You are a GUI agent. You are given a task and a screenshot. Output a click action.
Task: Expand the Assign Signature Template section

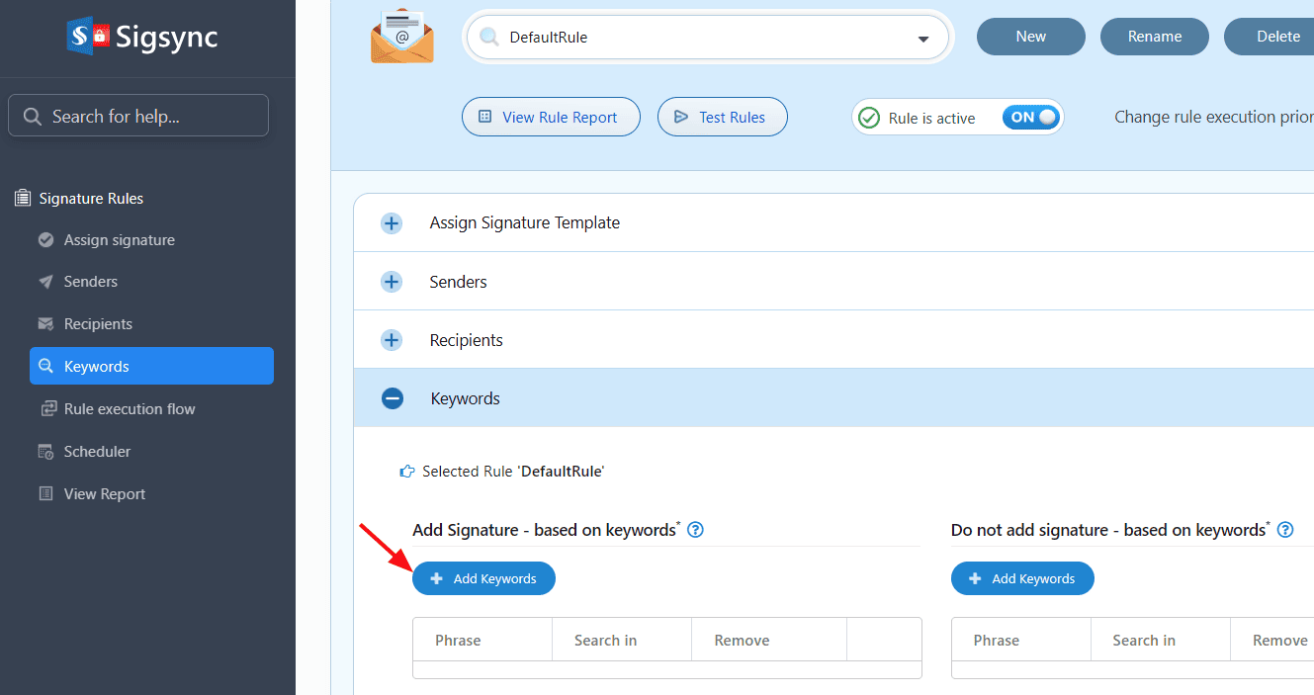pyautogui.click(x=392, y=223)
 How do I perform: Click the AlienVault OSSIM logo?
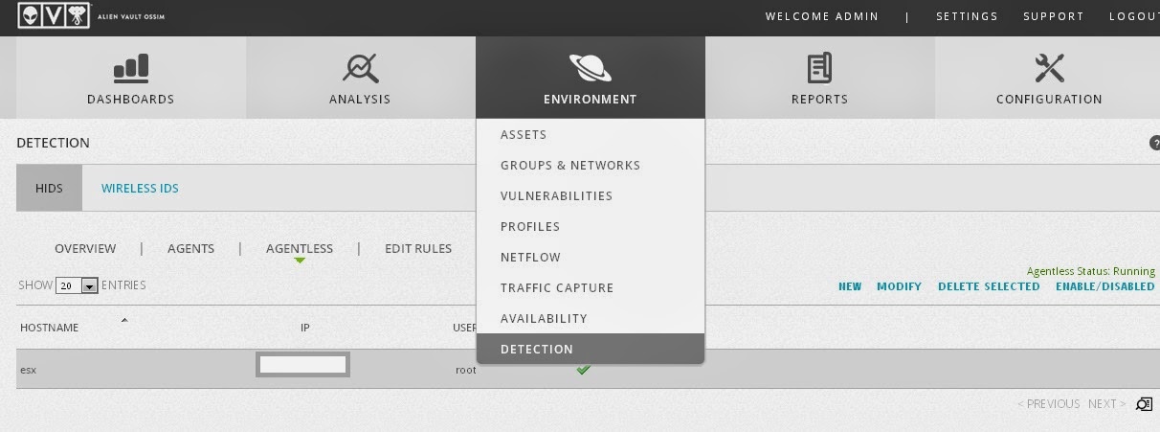click(x=54, y=15)
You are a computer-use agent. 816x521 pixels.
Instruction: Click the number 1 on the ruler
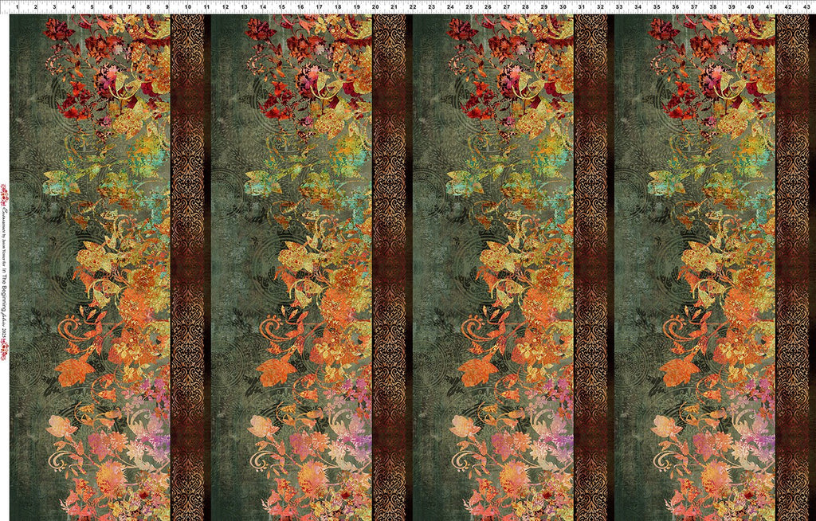[17, 7]
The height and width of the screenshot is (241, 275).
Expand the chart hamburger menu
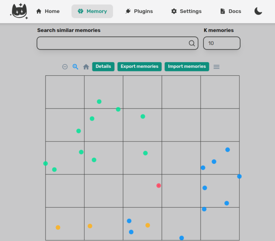[216, 66]
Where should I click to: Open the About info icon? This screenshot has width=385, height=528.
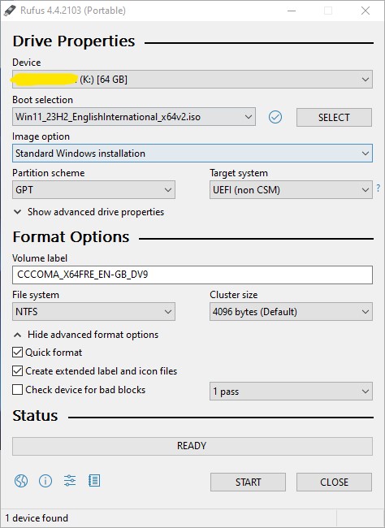pos(45,481)
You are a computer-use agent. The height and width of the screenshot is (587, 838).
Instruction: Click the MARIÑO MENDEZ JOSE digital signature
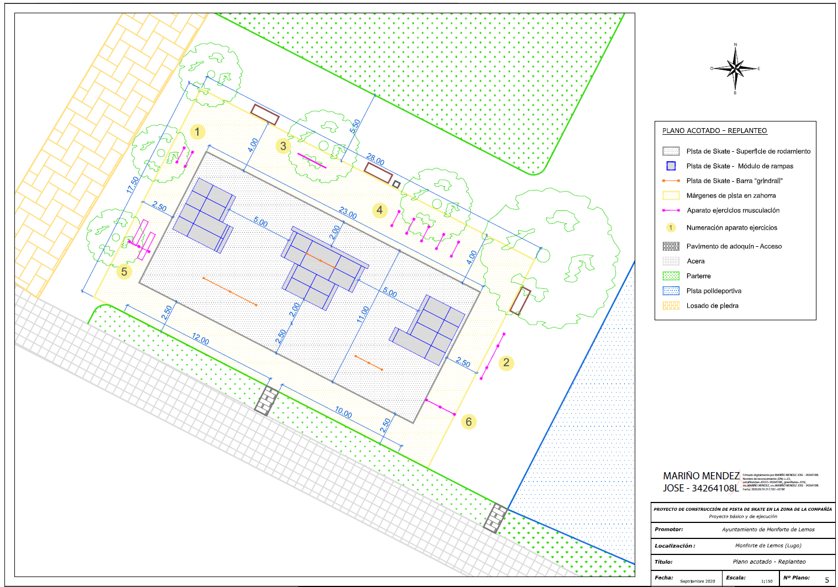pyautogui.click(x=700, y=482)
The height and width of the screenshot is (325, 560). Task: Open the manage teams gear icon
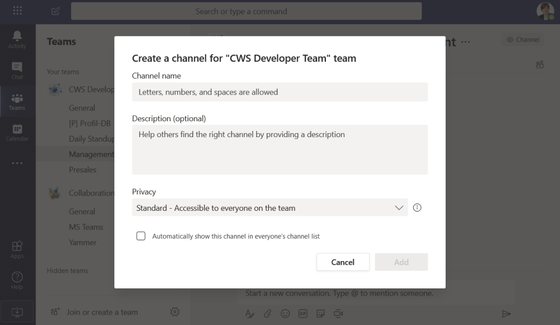click(x=175, y=312)
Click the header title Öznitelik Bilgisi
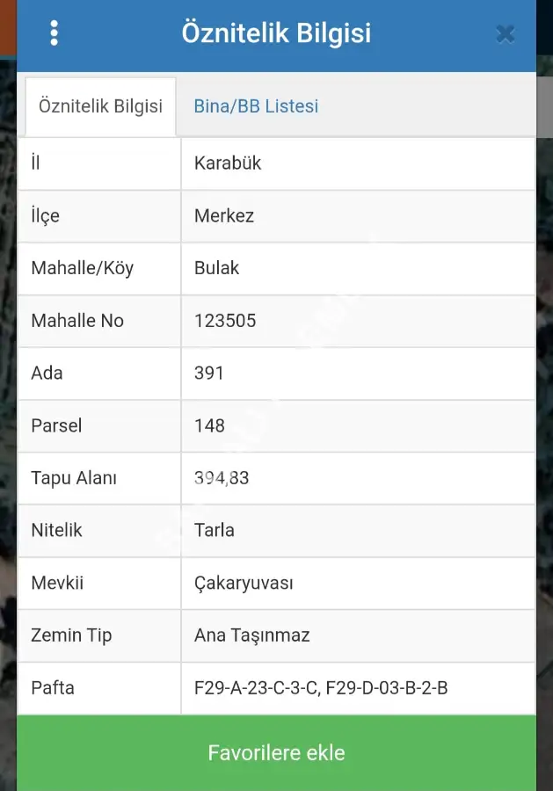553x791 pixels. [276, 33]
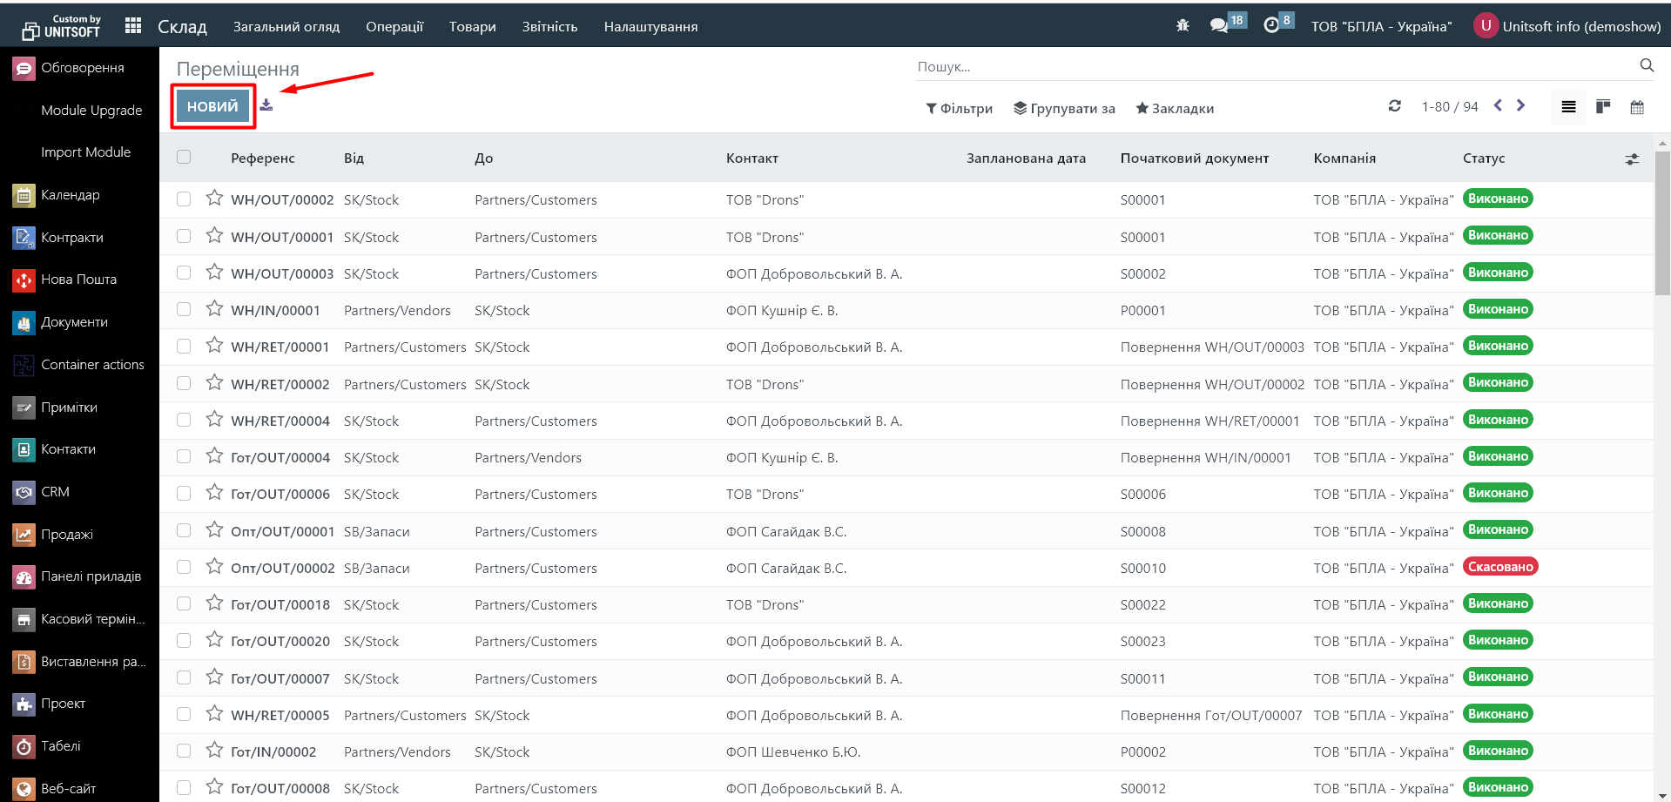Viewport: 1671px width, 802px height.
Task: Click in the Пошук search field
Action: pos(1271,66)
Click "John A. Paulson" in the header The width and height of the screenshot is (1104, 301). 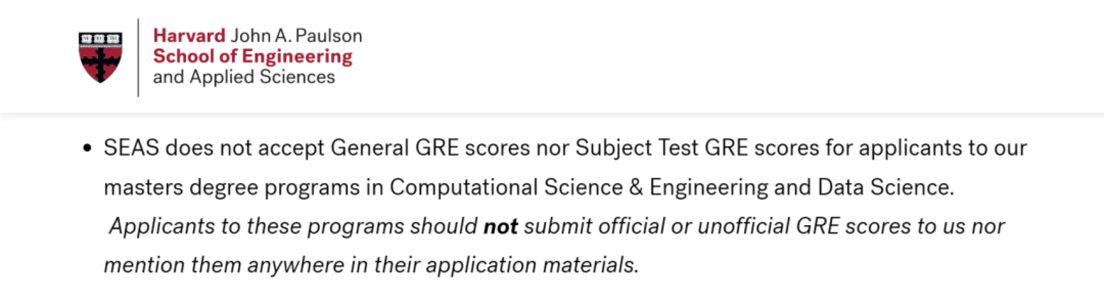click(x=296, y=36)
************
■ **What is being asked**
Count up the lines containing "agent" in the listing above, then write that number and stop.

■ **Answer box**
3